When the Commonwealth appeals from a suppression order which does not either terminate the case or substantially handicap the prosecution, we must quash the appeal. In Commonwealth v. Smith, supra, the lower court suppressed several out-of-court statements made by an accused who was charged with indecent assault and assault and battery with intent to ravish. The Commonwealth sought to establish the admissibility of the accused’s apology to the victim in order to corroborate her identification testimony. We found that the Commonwealth’s case was virtually intact, despite the suppression order, and we quashed the appeal.

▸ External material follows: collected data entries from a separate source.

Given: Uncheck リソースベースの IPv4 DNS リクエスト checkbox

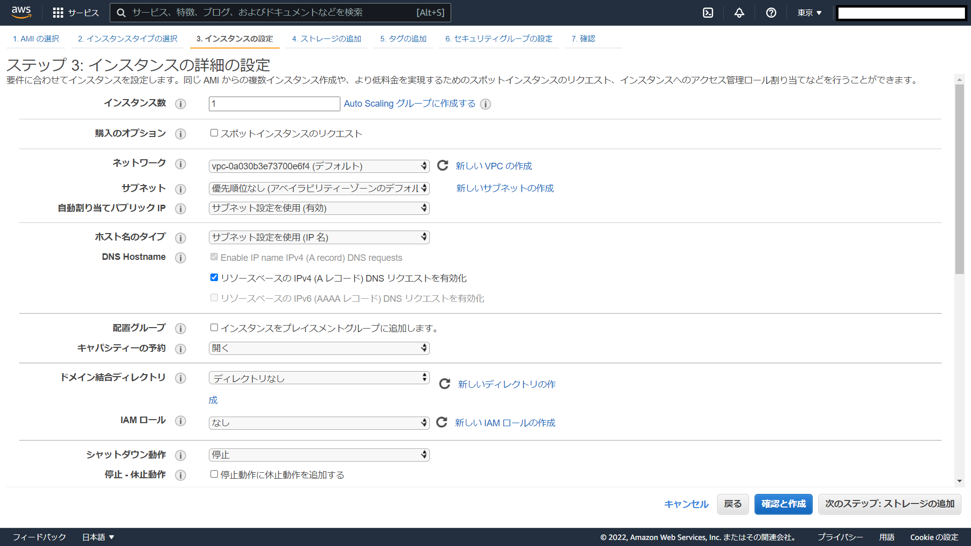Looking at the screenshot, I should click(214, 278).
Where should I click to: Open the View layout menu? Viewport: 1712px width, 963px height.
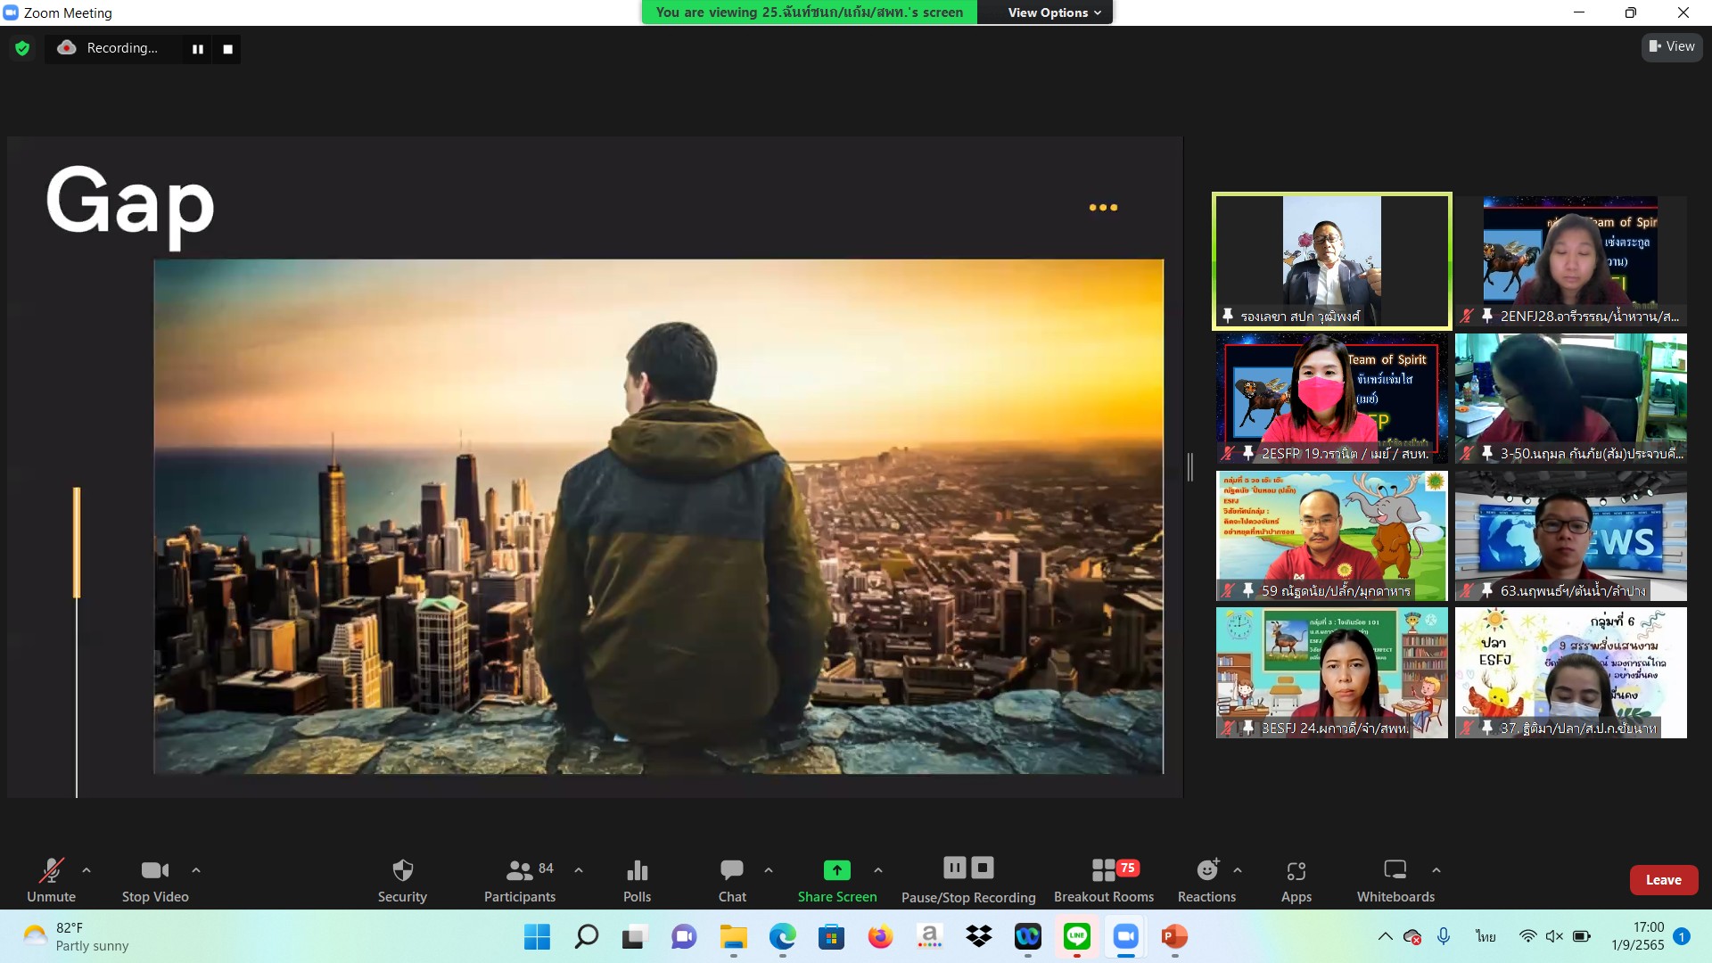(1672, 46)
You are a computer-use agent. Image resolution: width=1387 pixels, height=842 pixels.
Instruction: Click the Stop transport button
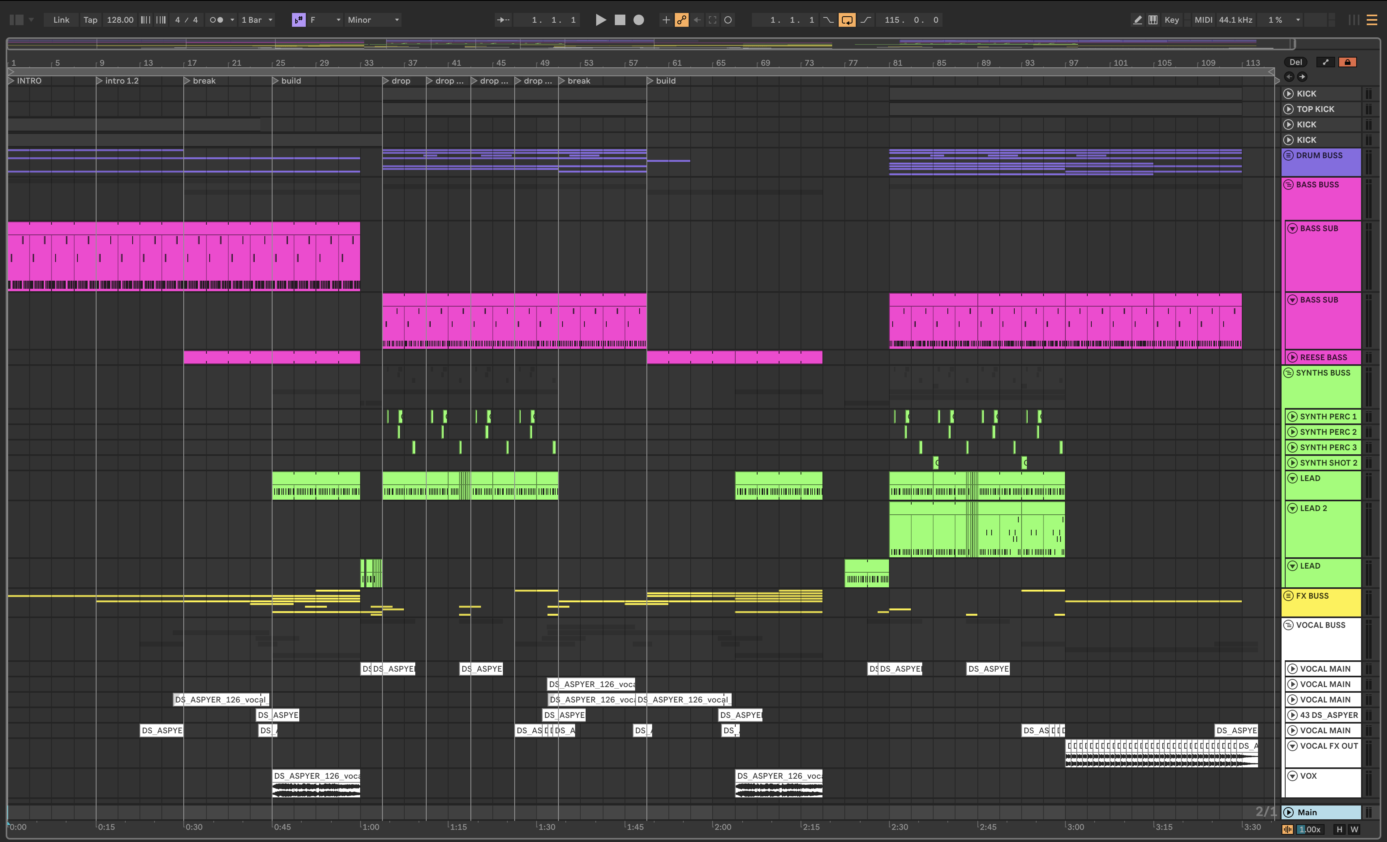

In Commonwealth v. Kloch, 221 Pa.Super. 324, 292 A.2d 479 (1972), the appellee was charged with driving an automobile while under the influence of intoxicating liquor. [524]*524State troopers found appellee asleep or unconscious, leaning against the front door of his car, which was stopped on the shoulder with the motor running and the lights on. When the trooper knocked on the window to awaken appellee, he opened the window; and the trooper noted the strong odor of alcohol on appellee’s breath. Appellee had difficulty producing his vehicle identification and failed certain field sobriety tests. The trooper placed appellee under arrest and subsequently secured his agreement to undergo a blood alcohol test. The lower court suppressed the results of the blood alcohol test, and the Commonwealth appealed. This Court quashed the appeal because the Commonwealth had ample evidence to convict appellee of driving while intoxicated. See also, Commonwealth v. Ferrone, supra.
The instant case is clearly controlled by Commonwealth v. Smith, supra, and Commonwealth v. Kloch.6 At trial, the Commonwealth can still introduce appellee’s confession, possible in-court identifications by two eyewitnesses, and the fruits of the robbery. None of these items is [525]*525covered by the lower court’s suppression order.7 The lower court’s decision to suppress the out-of-court identifications does not so hamper the prosecution of appellee’s case that the order has the requisite attributes of finality. We, therefore, must quash the appeal.
Appeal quashed and case remanded for further proceedings.
PRICE, J., files a dissenting opinion in which JACOBS, J., joins.
VAN der VOORT, J., files a dissenting opinion in which JACOBS, J., joins.